Gülengül Altınsay

Şahtı Şahbaz Olacak

08 Ocak 2015 Perşembe

Geçmişte “değişim” sözcüğünü kullanırken korktuğumuz günlerimiz de oldu bizim. Ama şimdi “değişmeyen tek şey değişimin ta kendisidir” deyişi herkesin ağzında. Ama biz birçok şeyde olduğu gibi bu anlamlı deyişin içini boşaltmakta da hiç zorluk çekmedik. Kararsızlığı iki de bir fikir değiştirmeyi de “değişim” olarak tanımladık.
Bunun adı değişim değil işini bilmemektir, rüzgâra göre yön değiştirmektir, bir sene ötesini bile görememektir. Siz “kesinlikle bunun geriye dönüşü yok” deyip yabancı sınırlamasını kulüplere dayatıyorsunuz, kulüplerin planlarını değiştirtiyorsunuz ama bir sene geçmeden “yanılmışız” bile demeden, bir özeleştiri bile yapmadan “vazgeçtik” diyorsunuz.
Bu kadar keskin U dönüşü olmaz. Dolayısıyla Beşiktaş Kulübü eleştirilerinde çok haklı. Aslında ben ta ilk günden beri hiç tereddüt etmeden yabancı oyuncu sınırlamasına karşıydım. Çünkü bu tarz zorlamalarla futbolumuzun sorunlarının çözülemeyeceğini biliyordum. Çünkü futbolumuzun temel sorunu kadrodaki yabancı-yerli futbolcu sayısının olmadığını da biliyordum.
Nitekim son birkaç yılda yabancı futbolcu sayısı giderek azaltılırken futbolumuzda olumlu yönde değişen hiçbir şey olmadı. Altyapıya yönelme konusunda bir ışık bile göremedik. Transfer politikası da eldeki paraları çarçur etmenin, taraftarı oyalamanın ötesine geçemedi. Olan sadece ortalama yetenekteki yerli futbolculara fahiş fiyatlar ödenmesi ve tabii yerli statüsünde oynatılan gurbetçi oyuncuların sayısının giderek artmasıydı o kadar. Tabii işin en önemli kısmını, yani bu değişimin en çok kimlere yarayacağı kısmını atlamamak gerek.

## Yönergeler
(1) Yabancı oyuncu sınırlaması yazısında "Bu kadar keskin" ifadesinden başlayıp "olmadığını da biliyordum." ifadesi de dahil olmak üzere bu ifadeye kadar olan kısmı değiştirmeden yazın.
(2) Yabancı oyuncu sınırlaması yazısına göre yazar, yabancı oyuncu sınırlamasına ne zamandan beri karşı olduğunu söylüyor?

## Verilen kayıtlar

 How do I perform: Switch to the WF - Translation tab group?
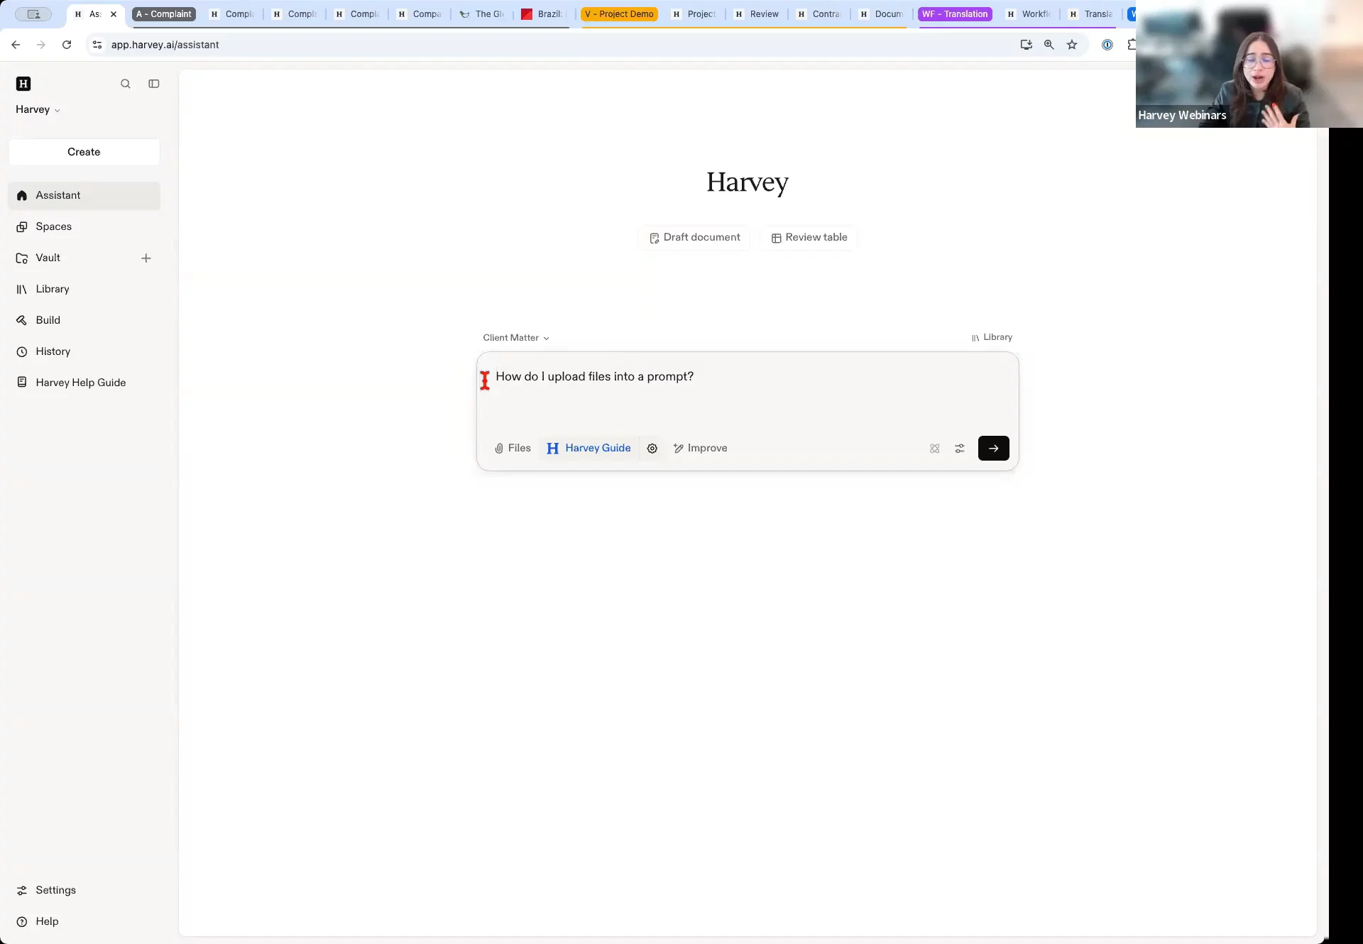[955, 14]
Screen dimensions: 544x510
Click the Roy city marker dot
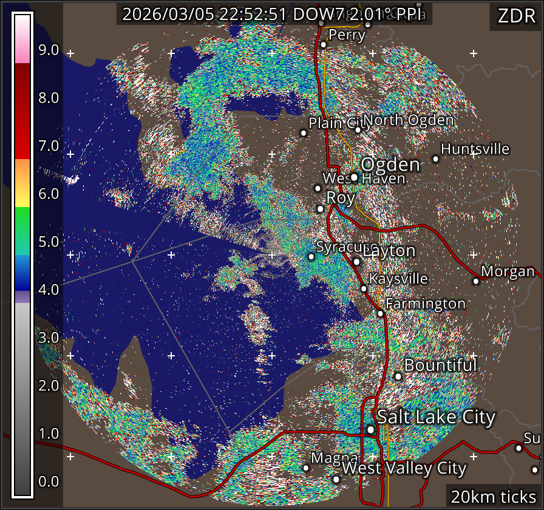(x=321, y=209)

...

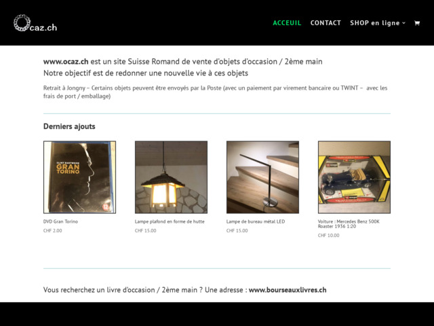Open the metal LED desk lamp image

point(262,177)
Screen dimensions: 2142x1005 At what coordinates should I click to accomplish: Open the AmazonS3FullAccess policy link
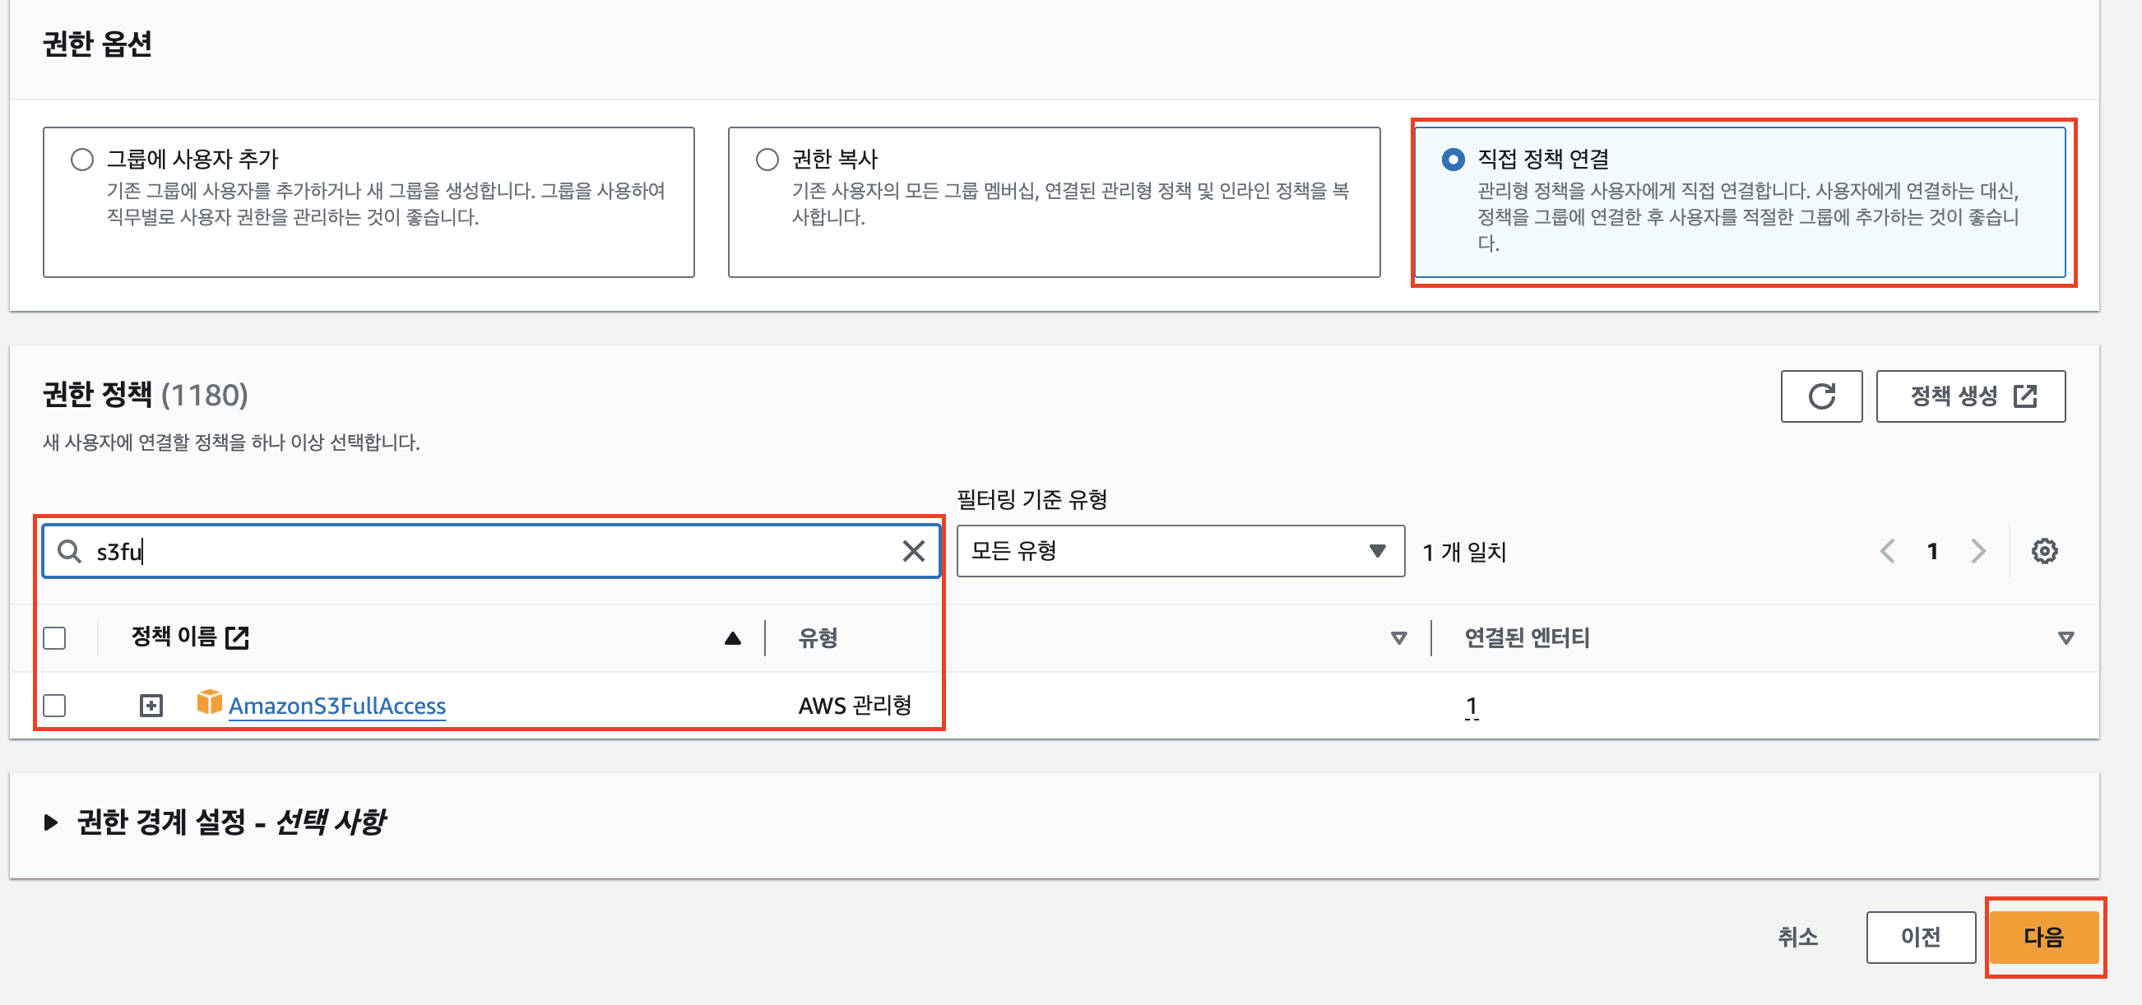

## Alıştırma yanıtları
(1)
Bu kadar keskin U dönüşü olmaz. Dolayısıyla Beşiktaş Kulübü eleştirilerinde çok haklı. Aslında ben ta ilk günden beri hiç tereddüt etmeden yabancı oyuncu sınırlamasına karşıydım. Çünkü bu tarz zorlamalarla futbolumuzun sorunlarının çözülemeyeceğini biliyordum. Çünkü futbolumuzun temel sorunu kadrodaki yabancı-yerli futbolcu sayısının olmadığını da biliyordum.

(2) Ta ilk günden beri, hiç tereddüt etmeden karşı olduğunu söylüyor.